**To be done:** Can you rewrite the items as a numbered list, beginning at the line that contains "You are a computer-use agent." and stopping after the last line of the items? Skip blank lines and leave the pictures out of your answer.
** begin Records for processing **
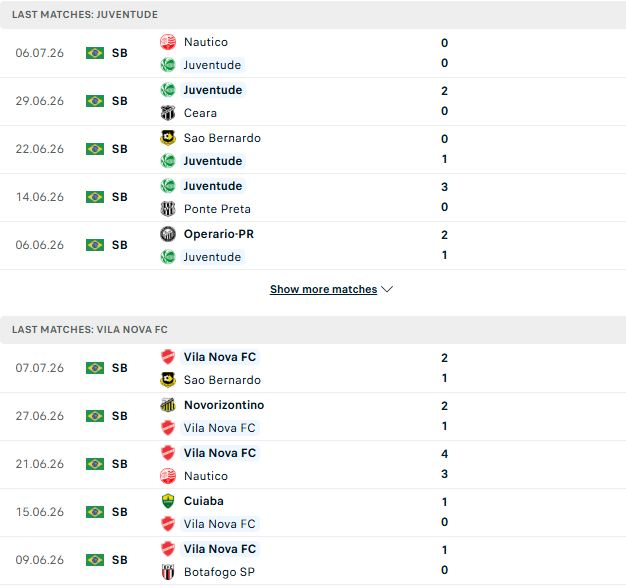Select the Juventude team name in the 14.06.26 match
Screen dimensions: 626x588
(213, 186)
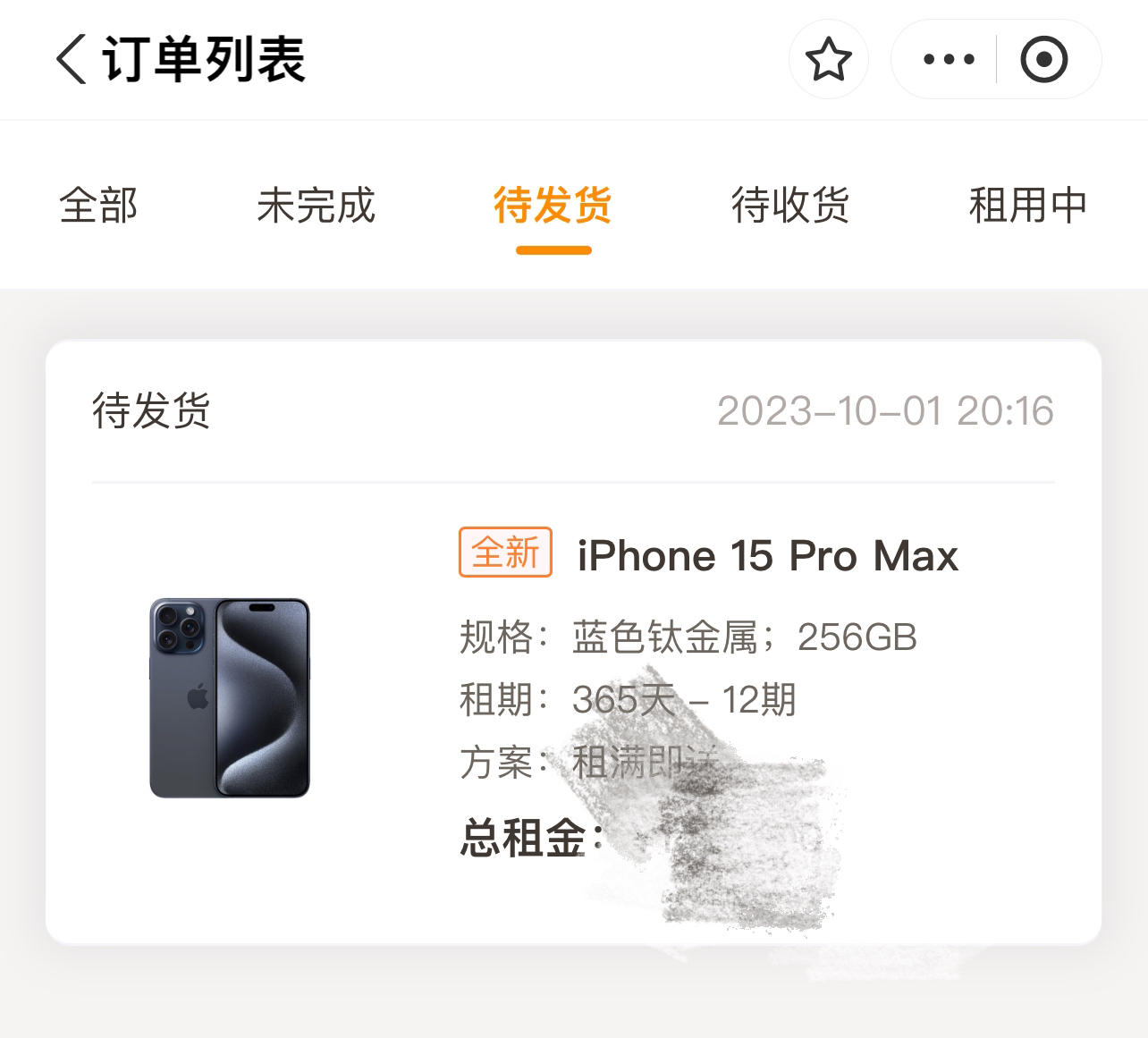Select the 待发货 tab
This screenshot has width=1148, height=1038.
pos(553,205)
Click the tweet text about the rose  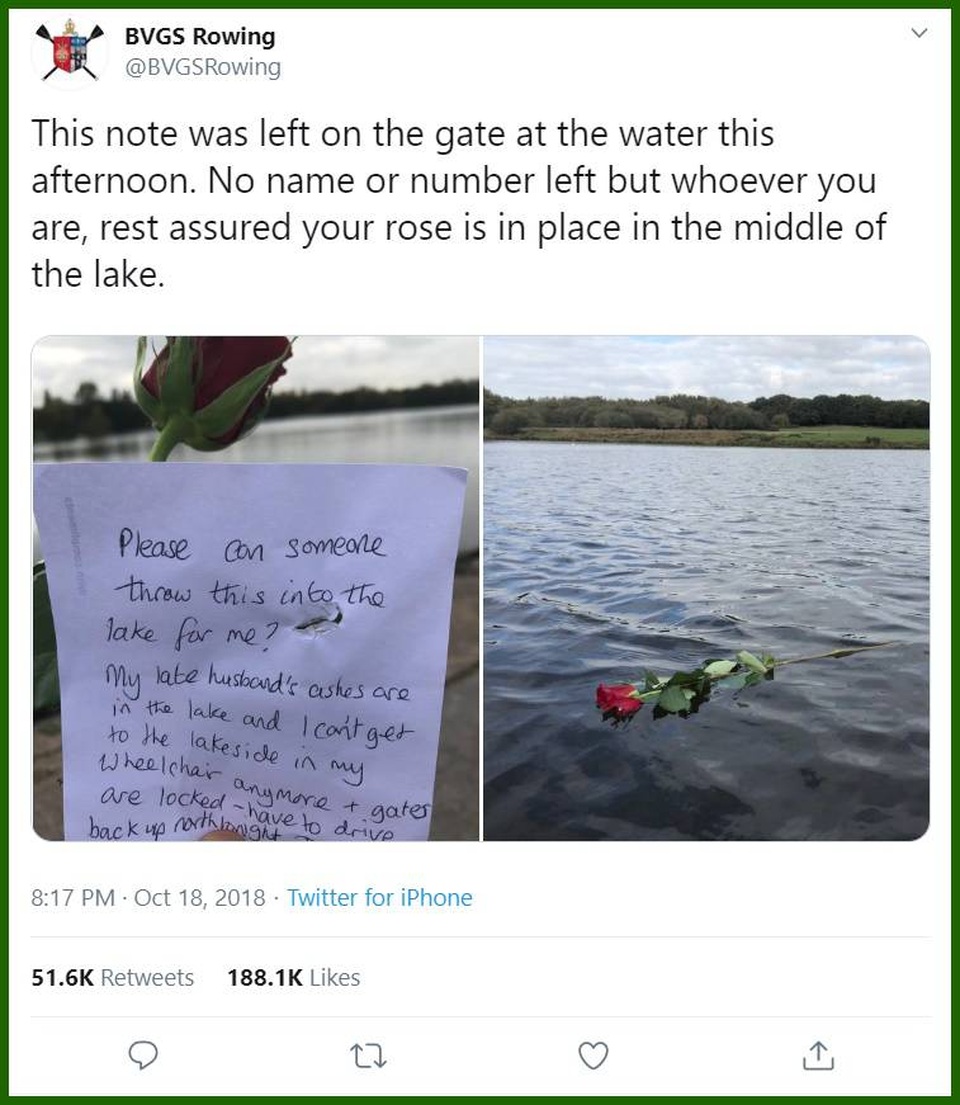[458, 203]
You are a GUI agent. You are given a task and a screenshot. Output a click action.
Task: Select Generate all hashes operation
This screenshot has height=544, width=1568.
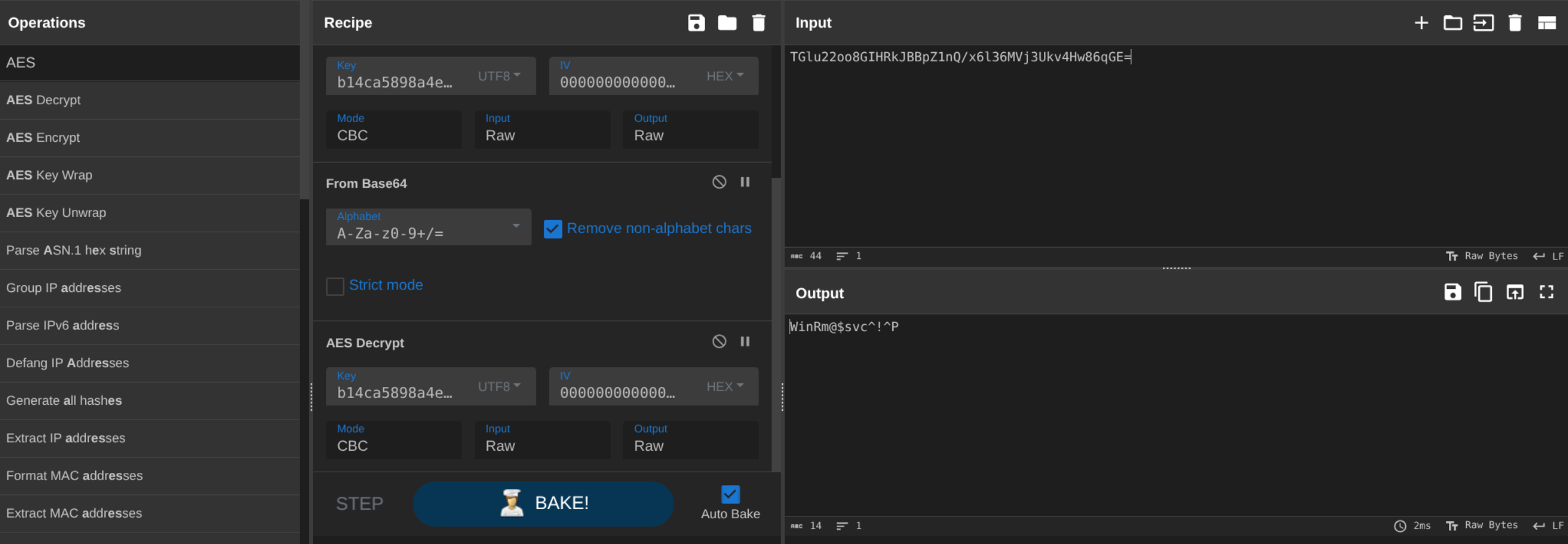pyautogui.click(x=64, y=400)
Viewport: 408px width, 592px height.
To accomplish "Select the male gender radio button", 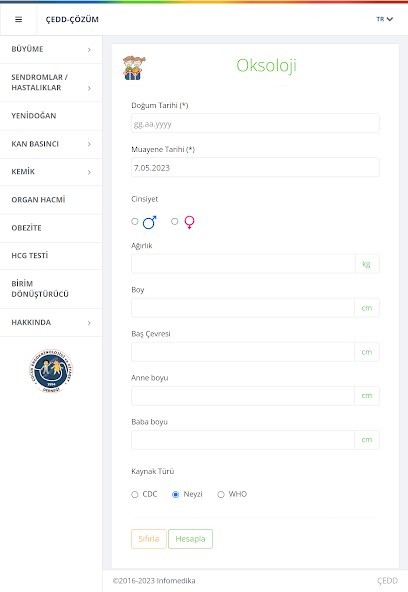I will click(135, 221).
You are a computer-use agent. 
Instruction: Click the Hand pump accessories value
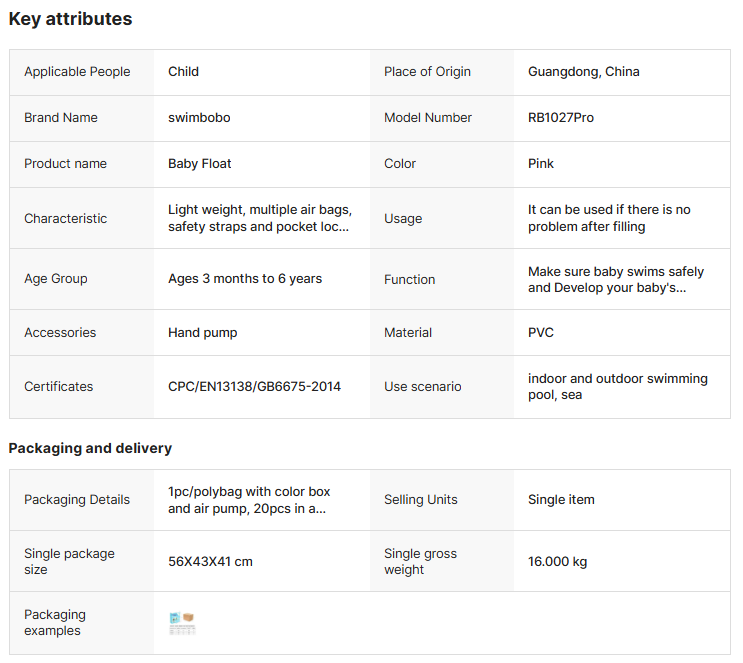202,332
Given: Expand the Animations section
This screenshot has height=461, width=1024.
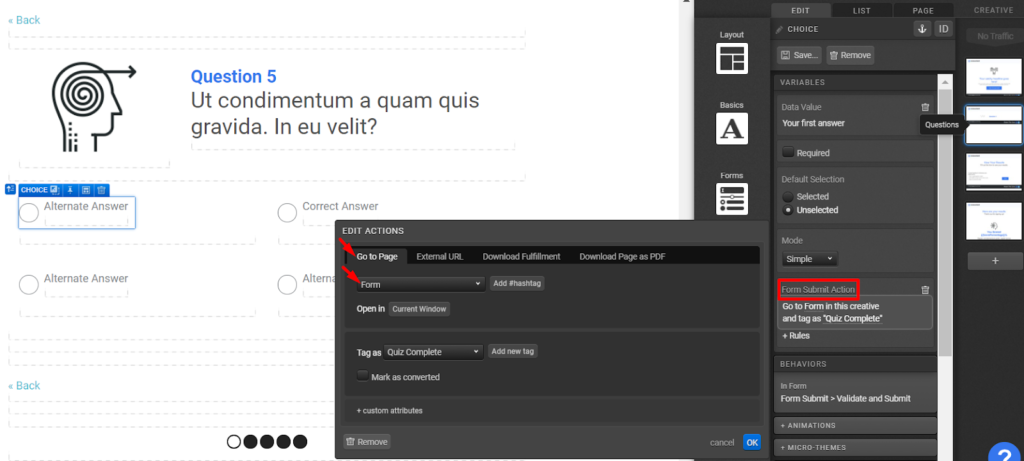Looking at the screenshot, I should (x=855, y=425).
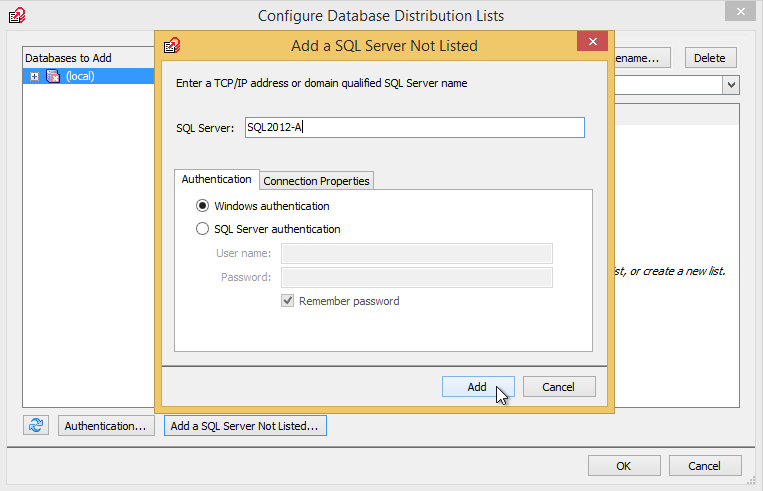Cancel the Add SQL Server dialog
The height and width of the screenshot is (491, 763).
(558, 387)
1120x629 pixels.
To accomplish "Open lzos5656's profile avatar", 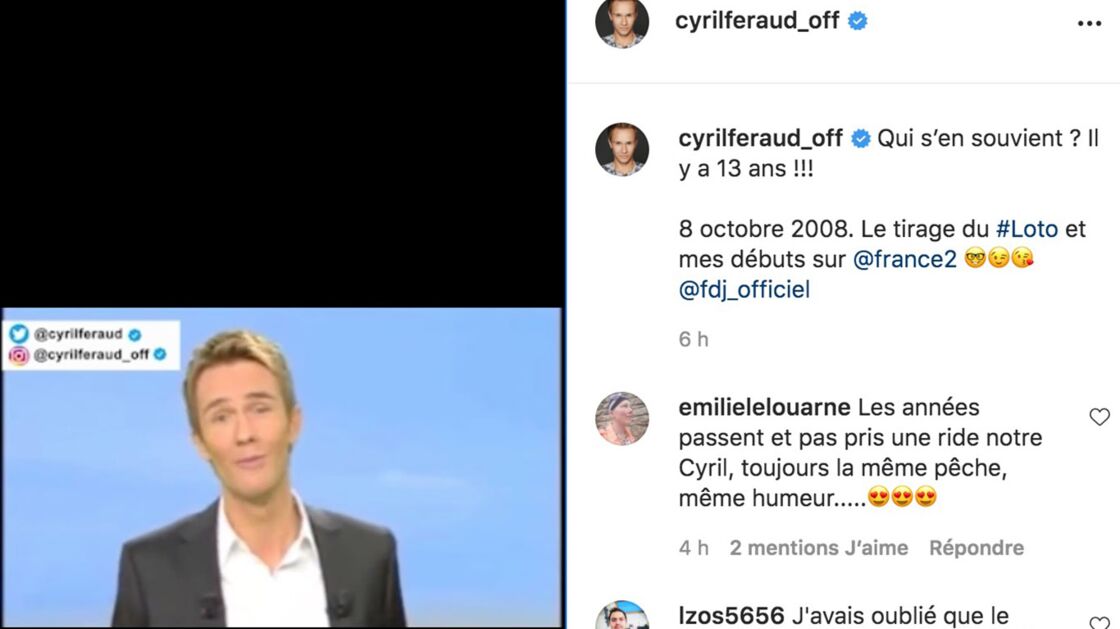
** end Records for processing **
**Full output:**
1. You are a computer-use agent. 
2. Instruction: Click the Hand pump accessories value
3. 202,332
4. Given: Expand the Animations section
5. This screenshot has height=461, width=1024.
6. Looking at the screenshot, I should (x=855, y=425).
7. Cancel the Add SQL Server dialog
8. The height and width of the screenshot is (491, 763).
9. (558, 387)
10. 1120x629 pixels.
11. To accomplish "Open lzos5656's profile avatar", 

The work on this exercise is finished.